Chronic Obstructive Pulmonary Disease (COPD)
COPD is described as a progressive decline in lung function caused by chronic inflammation and airway obstruction and is a result of a group of lung conditions, including emphysema and chronic bronchitis (13). Studies that have looked at the lung microbiome in those with COPD have found a positive correlation between the number of pathogenic microbes and disease severity, and a negative correlation with microbiome diversity (14, 15, 16, 17). In addition, it gastrointestinal conditions (such as inflammatory bowel disease) are more common in those with COPD (18, 19). Furthermore, systemic hypoxia and oxidative stress may also be involved in intestinal dysfunction (18). Animal studies exploring probiotic administration in COPD found reductions in airway inflammation and alveolar damage, alongside increases in anti-inflammatory cytokines (20, 21). Further research is needed that shows us whether therapeutics that target the gut-lung axis may be helpful for those with COPD.

Cystic Fibrosis
Cystic fibrosis (CF) is a genetic disease caused by mutations in the cystic fibrosis transmembrane conductance regulator (CFTR) gene (22). This mutation effects multiple body systems including the gut and the lung (9). One small cohort study of patients with CF linked specific gut microbiome configurations to the number of airway exacerbations (5). Further studies in patients with CF have consistently showed lower gut microbiome diversity and abundance (23). Recent Cochrane reviews have investigated whether targeting gut microbial dysbiosis and related inflammation may be an effective approach for those with CF (22, 24). For example, one review of 12 RCTs found that probiotics may reduce the number of pulmonary exacerbations during a 4–12-month period and significantly reduced faecal calprotectin, though the clinical significance of this is unclear (22). Further research with longer intervention periods is required. It has been shown that prebiotic supplementation may help to prevent respiratory tract infections, particularly in children. However, at present there are no studies of prebiotic supplementation in adults with CF (24, 25).

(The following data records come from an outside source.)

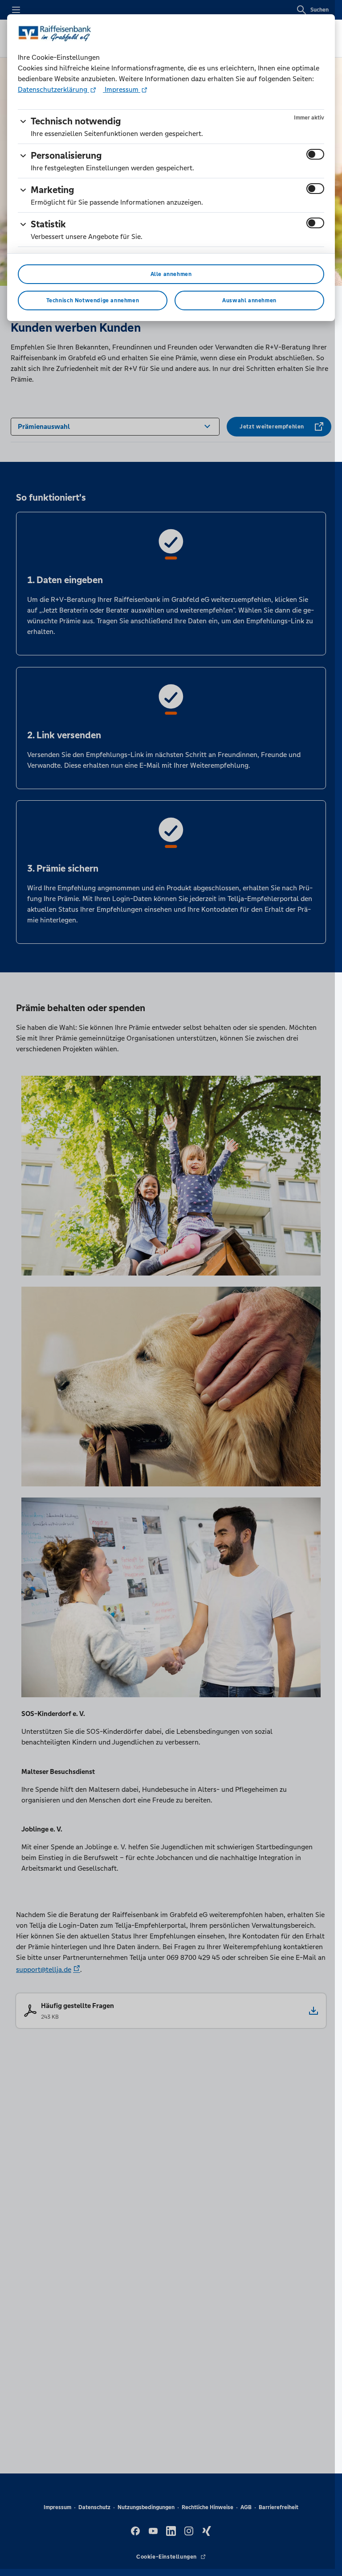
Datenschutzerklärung (53, 89)
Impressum (121, 89)
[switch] (315, 154)
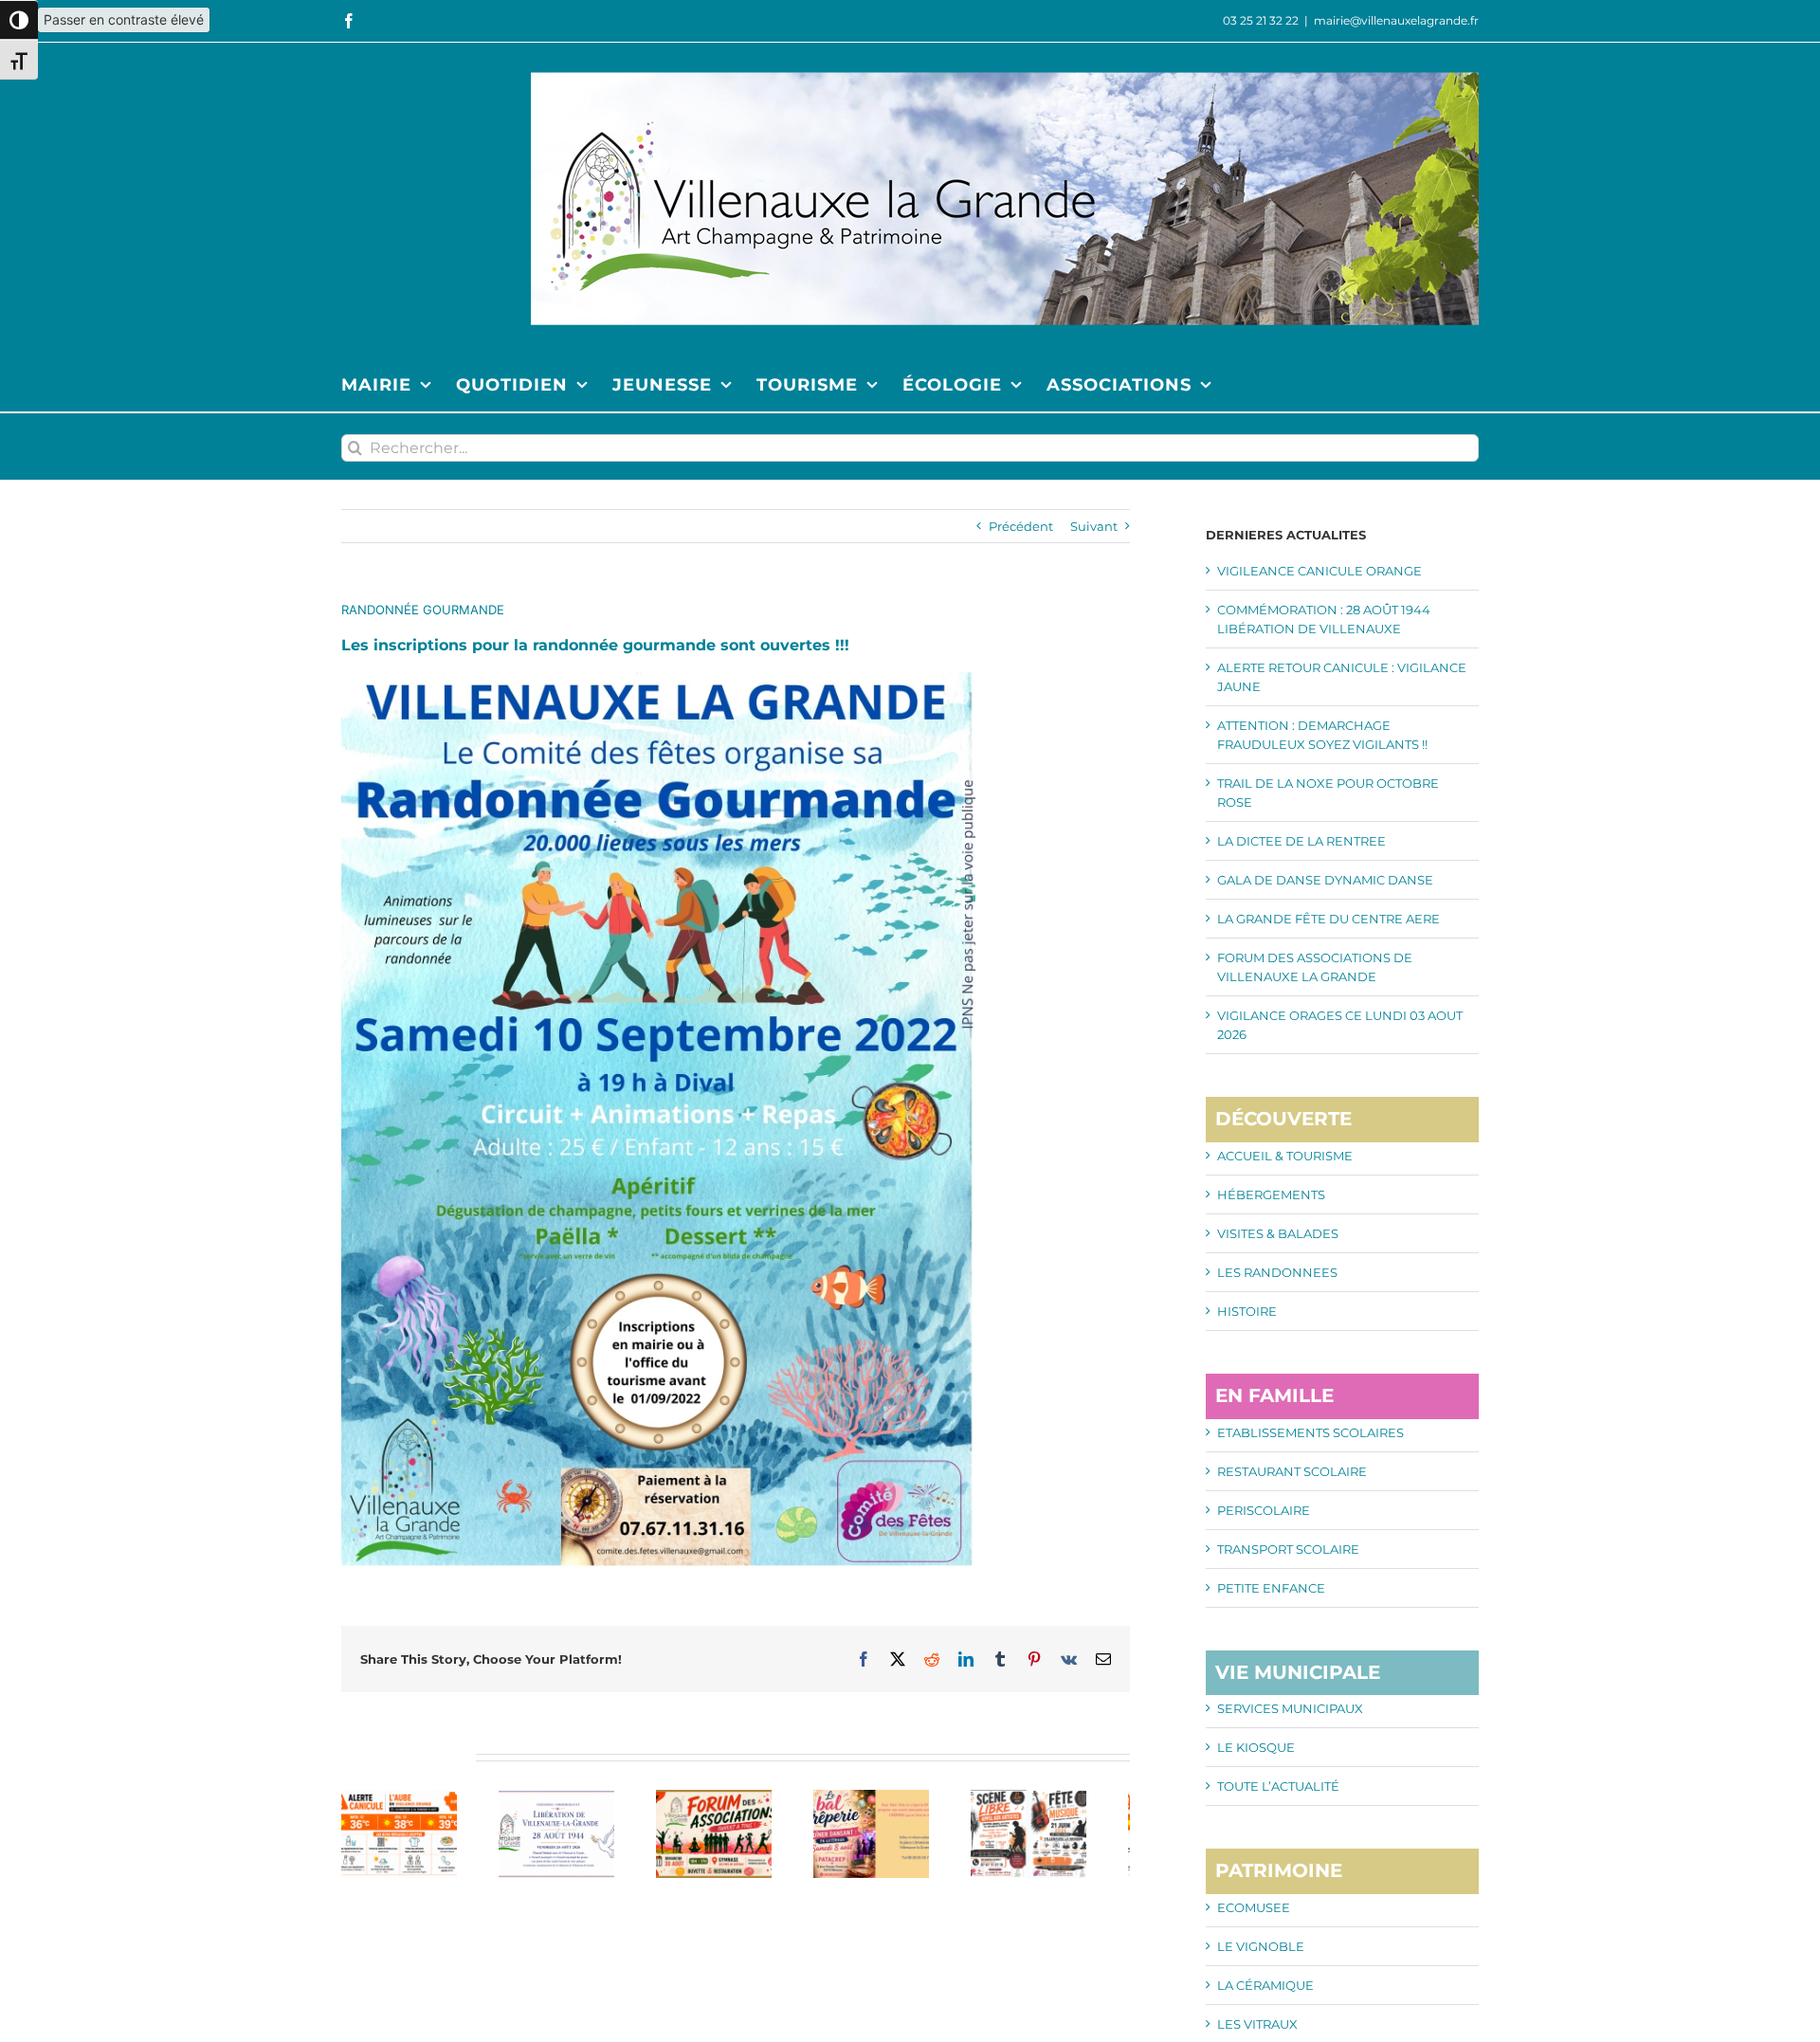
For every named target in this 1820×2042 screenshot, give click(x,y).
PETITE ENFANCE (1271, 1587)
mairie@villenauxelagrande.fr (1396, 20)
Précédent (1021, 526)
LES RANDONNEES (1277, 1272)
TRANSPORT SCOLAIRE (1288, 1549)
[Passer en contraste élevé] (19, 20)
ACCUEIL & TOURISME (1285, 1155)
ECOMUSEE (1253, 1907)
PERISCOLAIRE (1263, 1510)
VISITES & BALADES (1277, 1233)
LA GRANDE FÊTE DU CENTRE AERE (1328, 918)
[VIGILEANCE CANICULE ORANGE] (403, 1797)
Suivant (1094, 526)
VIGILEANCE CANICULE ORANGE (1319, 570)
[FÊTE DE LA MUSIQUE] (1068, 1797)
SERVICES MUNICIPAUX (1290, 1708)
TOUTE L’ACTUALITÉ (1278, 1786)
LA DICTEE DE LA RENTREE (1301, 840)
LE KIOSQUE (1256, 1747)
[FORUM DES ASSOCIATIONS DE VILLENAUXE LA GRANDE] (735, 1797)
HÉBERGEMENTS (1271, 1194)
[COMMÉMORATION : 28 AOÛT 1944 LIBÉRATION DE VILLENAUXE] (569, 1797)
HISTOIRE (1247, 1311)
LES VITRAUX (1257, 2024)
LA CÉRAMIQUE (1265, 1985)
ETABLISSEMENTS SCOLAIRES (1310, 1432)
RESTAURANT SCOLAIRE (1292, 1471)
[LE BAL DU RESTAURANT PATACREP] (902, 1797)
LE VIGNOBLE (1260, 1946)
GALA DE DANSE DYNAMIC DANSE (1325, 879)
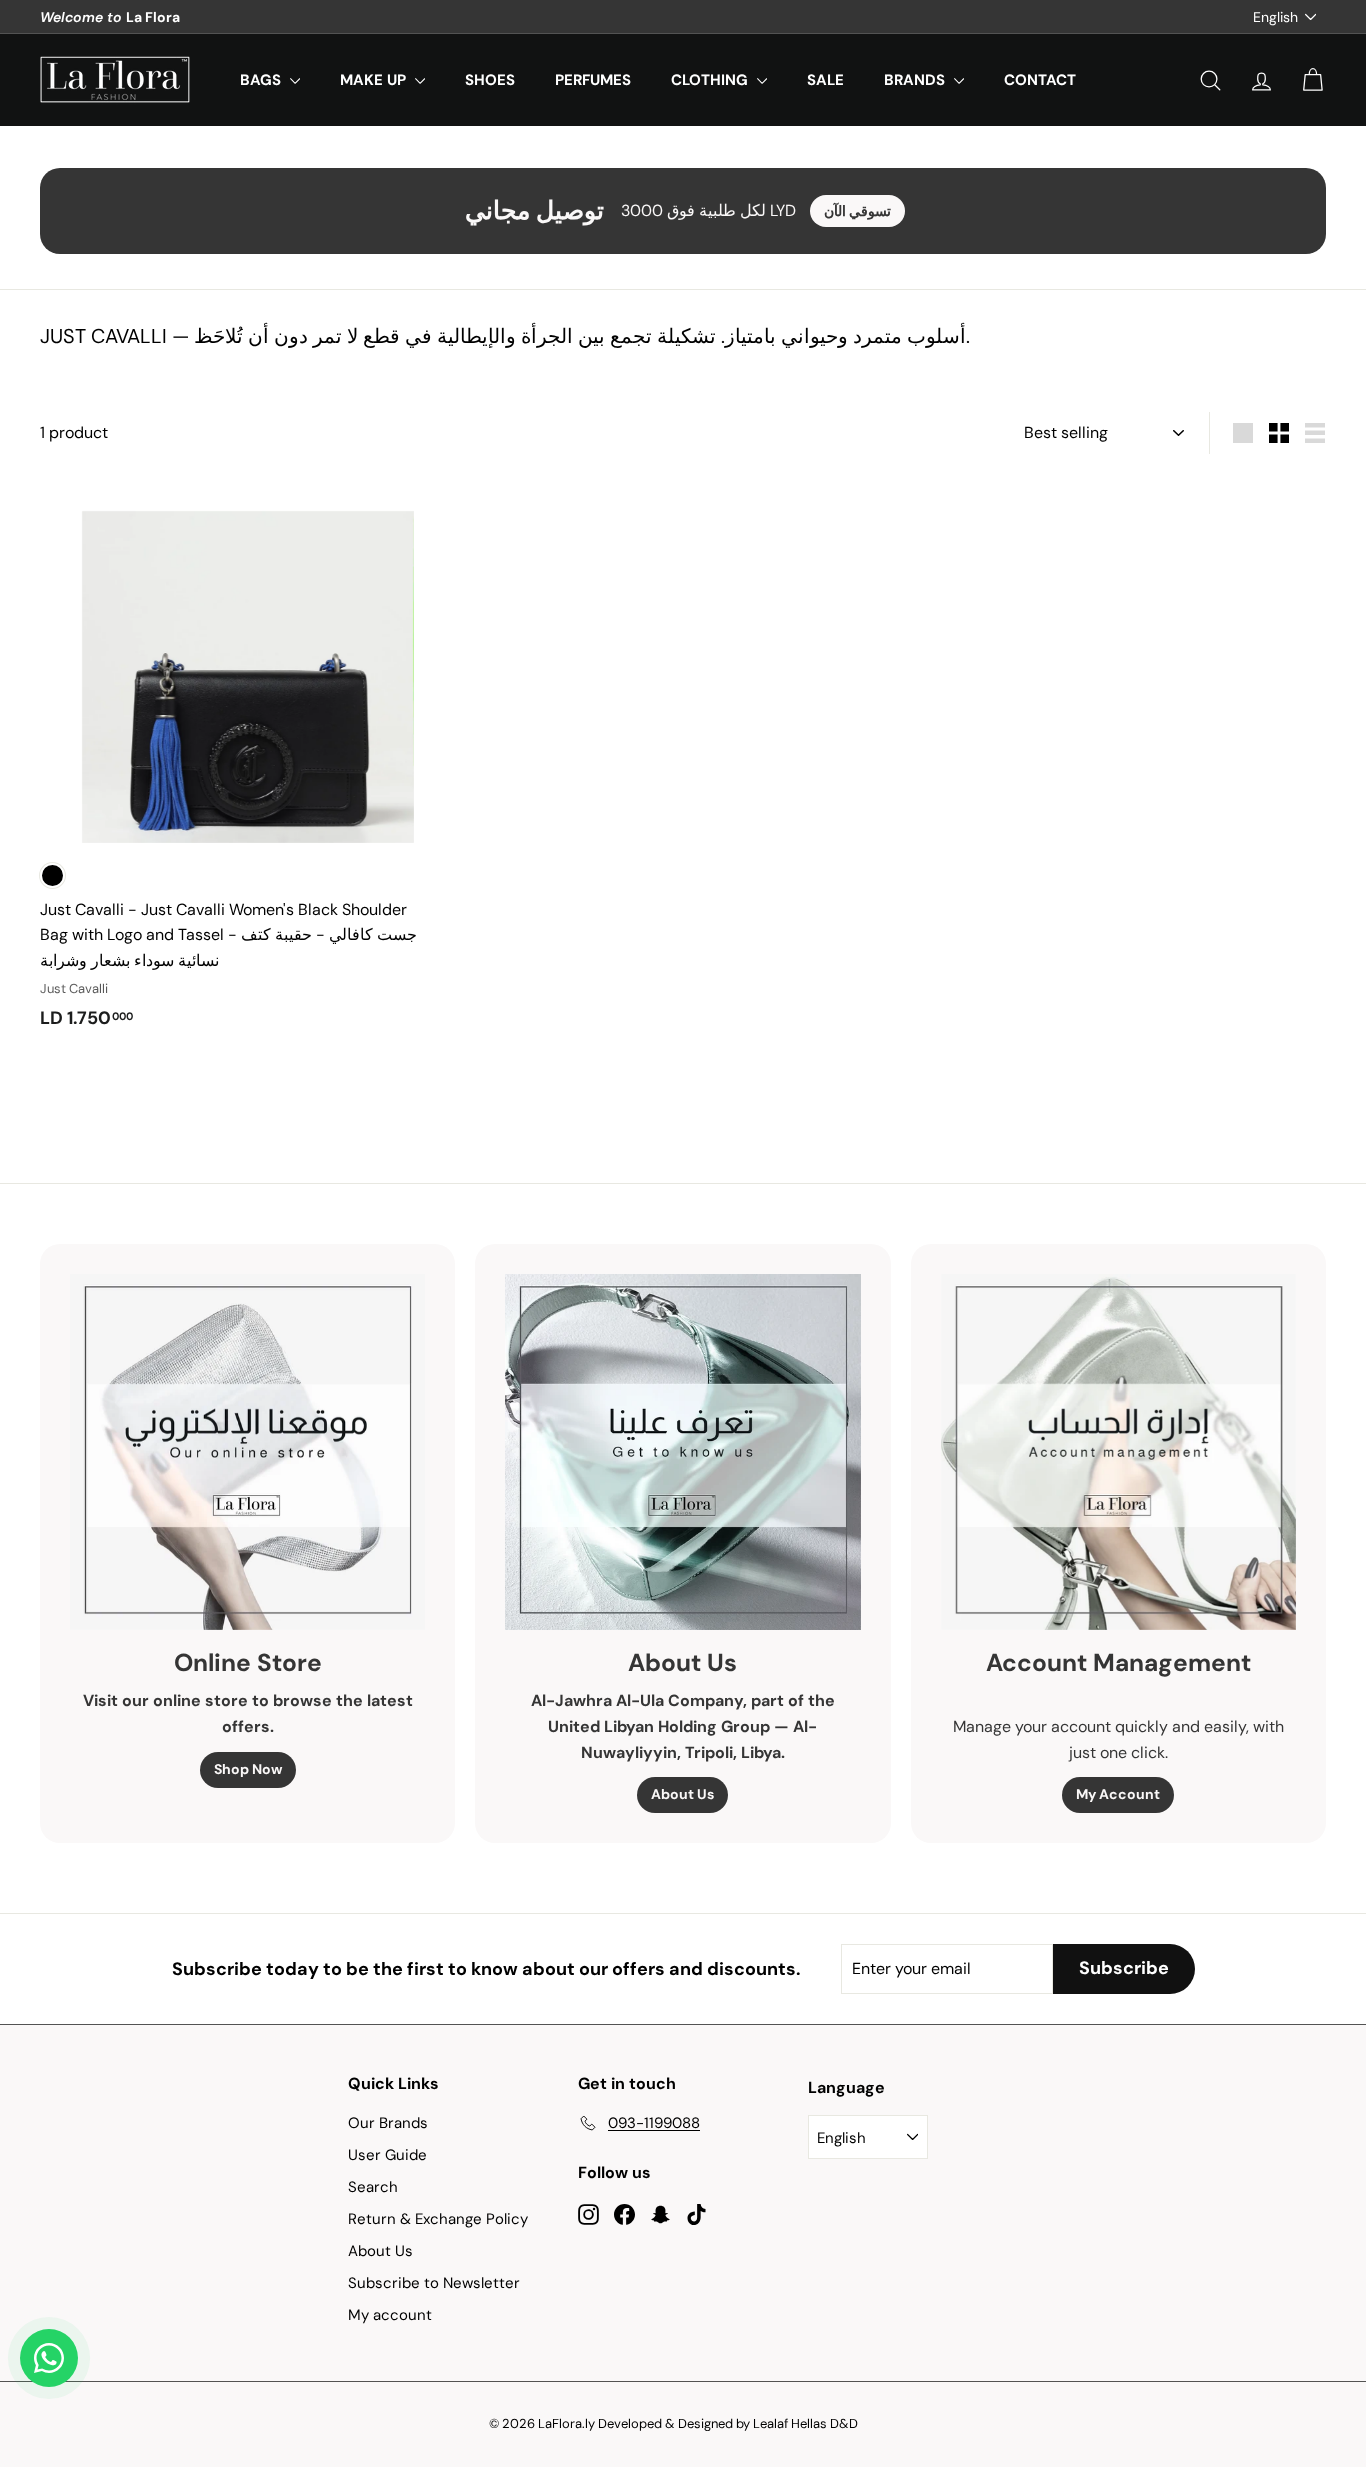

COVID-19 is a respiratory disease, though gastrointestinal symptoms are a common manifestation (26, 27). A recent systematic review that looked at 27 studies found that gut microbiome dysbiosis was evident in those who currently had COVID- 19. This persisted even in those that had recovered (28). Furthermore, a meta-analysis that investigated the links between the respiratory and gut microbiome found lower gut microbiome diversity but not lung microbiome diversity (29). In addition, the composition of the gut microbiome has been linked to severity of COVID-19 (30, 31). As a result, studies have been exploring whether probiotics can improve clinical outcomes in those with COVID- 19. A recent systematic review and meta-analysis that looked at 18 studies (11 RCTs and 7 observational) found that probiotics reduced the length of the hospital stay, reduced mortality and improved recovery time, although it had no effect on reducing the incidence of COVID-19 when used prophylactically (32).

While the gut lung axis is not yet fully understood, evidence of probiotics and prebiotics is growing in a number of respiratory diseases. In the future, these may be considered new therapeutics to support clinical practice. At present, current dietary advice for those with respiratory diseases include eating a healthy balanced diet and maintaining a healthy weight.